In traditional software, we solved this through useful symbols that concentrate a load of code into a function, based on context. But we don’t want to go fully back there and just give the user a load of buttons — that loses the powerful upsides of this new technology, particularly its flexibility and powers of iteration.

So let’s think about this. The symbols LLMs understand right now are tokens, built up of the largest possible recurring word chunks. You write a sentence, it digests it into those chunks then generates a response from the most closely related chunks in its training data.

This works well when you have a GENERAL transformer. But once you put it into the context of a product, and a moment of user intent, we should be able to assume a lot more of these tokens, and require fewer directly from the user.

This is what Apple has done excellently in its design of Apple Intelligence. If you look at its image generation, it uses one word “chips” that you drag into the generation area. They know you are making images. They can make suggestions as to useful/fun/interesting terms and offer them to you.

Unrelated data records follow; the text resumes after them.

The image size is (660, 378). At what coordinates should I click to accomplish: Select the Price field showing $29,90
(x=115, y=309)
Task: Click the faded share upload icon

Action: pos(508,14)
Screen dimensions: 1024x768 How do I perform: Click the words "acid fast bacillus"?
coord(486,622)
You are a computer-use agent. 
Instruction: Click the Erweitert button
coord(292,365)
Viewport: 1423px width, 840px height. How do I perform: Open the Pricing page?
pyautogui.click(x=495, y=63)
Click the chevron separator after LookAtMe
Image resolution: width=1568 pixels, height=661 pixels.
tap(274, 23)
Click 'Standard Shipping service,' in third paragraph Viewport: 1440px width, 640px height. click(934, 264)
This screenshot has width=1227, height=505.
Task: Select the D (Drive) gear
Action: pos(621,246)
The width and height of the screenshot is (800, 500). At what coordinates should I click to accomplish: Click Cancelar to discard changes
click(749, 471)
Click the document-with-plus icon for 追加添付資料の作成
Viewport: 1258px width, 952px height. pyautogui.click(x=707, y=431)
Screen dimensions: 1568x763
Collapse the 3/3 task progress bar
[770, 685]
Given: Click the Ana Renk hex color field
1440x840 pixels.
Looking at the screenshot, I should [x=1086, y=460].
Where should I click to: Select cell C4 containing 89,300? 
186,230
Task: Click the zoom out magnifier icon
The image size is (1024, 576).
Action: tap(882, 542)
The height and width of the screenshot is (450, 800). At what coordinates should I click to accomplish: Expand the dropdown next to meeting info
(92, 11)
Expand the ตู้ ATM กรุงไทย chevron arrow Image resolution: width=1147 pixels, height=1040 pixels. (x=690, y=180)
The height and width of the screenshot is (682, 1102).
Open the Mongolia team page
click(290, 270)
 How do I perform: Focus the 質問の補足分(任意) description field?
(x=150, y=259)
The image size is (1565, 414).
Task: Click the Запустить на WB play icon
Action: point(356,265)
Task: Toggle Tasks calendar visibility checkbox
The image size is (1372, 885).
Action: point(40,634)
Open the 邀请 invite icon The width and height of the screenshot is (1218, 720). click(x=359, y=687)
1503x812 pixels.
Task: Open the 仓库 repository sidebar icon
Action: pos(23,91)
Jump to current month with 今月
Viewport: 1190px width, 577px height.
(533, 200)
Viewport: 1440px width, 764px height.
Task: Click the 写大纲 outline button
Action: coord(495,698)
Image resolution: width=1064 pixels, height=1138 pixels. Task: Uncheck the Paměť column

On the human experience side, these become the symbolic tokens. There’s no need to write a whole long sentence - you just need to offer a few symbols.

I think this is one path through. The product creator fills the prompt with the crucial and useful context — such that the user only needs to do very little to make it clear what outcome they are hoping to motivate.

But what does this look like? For that, I take inspiration from another realm where people are offered a set of context-dependent options. Where they set intelligence in action on their behalf, and feel satisfaction when the scenario is complete.

I think AI product people need to start seriously looking at, hiring from and stealing from, the world of gaming.

For example, card games give you a stack of options to play in a scenario, often with additive effects if you combine them. They can accommodate multiple players, and are a deeply familiar conceptual object.

They also open the door to spatial experiences. If I’m managing AI automation across my business, maybe they sit in a giant Figma board, with a team’s running AI tasks stacked together, or in zones and regions.

Stacklands is a beautiful indie game that got me thinking about this.

If I drag a file or folder onto a stack, it can become a new card. When it’s done, it can be replaced with another card to represent how it was transformed.

Maybe the individual experience is more like blackjack, with card outlines in front of the dealer and the user holding a stack of options.

Multimodal options really thrive here too — take a picture of something and then drag a card onto a visible object to transform it. Or recognise the items in the picture and drag them out into other working tasks.

There’s so much context in the world we should be able to use to make this work. In your job, we could know what your business does, what team you work in, what your job title is — and that’s even before learning from the ways you use AI over time.

Another example: I’m prototyping a cooking app where you take pictures of dishes you cook and over time it makes suggestions for you to experiment with. It’s very simple to add in all capitals to every prompt behind the scenes “NEVER SUGGEST ANYTHING THAT ISN’T A FOOD ITEM” or similar. It’s very simple to establish an array of things a user might want to do — and in some ways, the more limited and focused, the better the experience.

So here it is: software is always a symbolic exchange — but chat interfaces are more verbose than needed for most users, most of the time. Anyone designing a product with AI at its core should spend less time worrying about models and AGI, and more time thinking about how it works on the user side to be worth their time.

In some sense, nothing has changed about making good products, we're just working with a different material behind the scenes.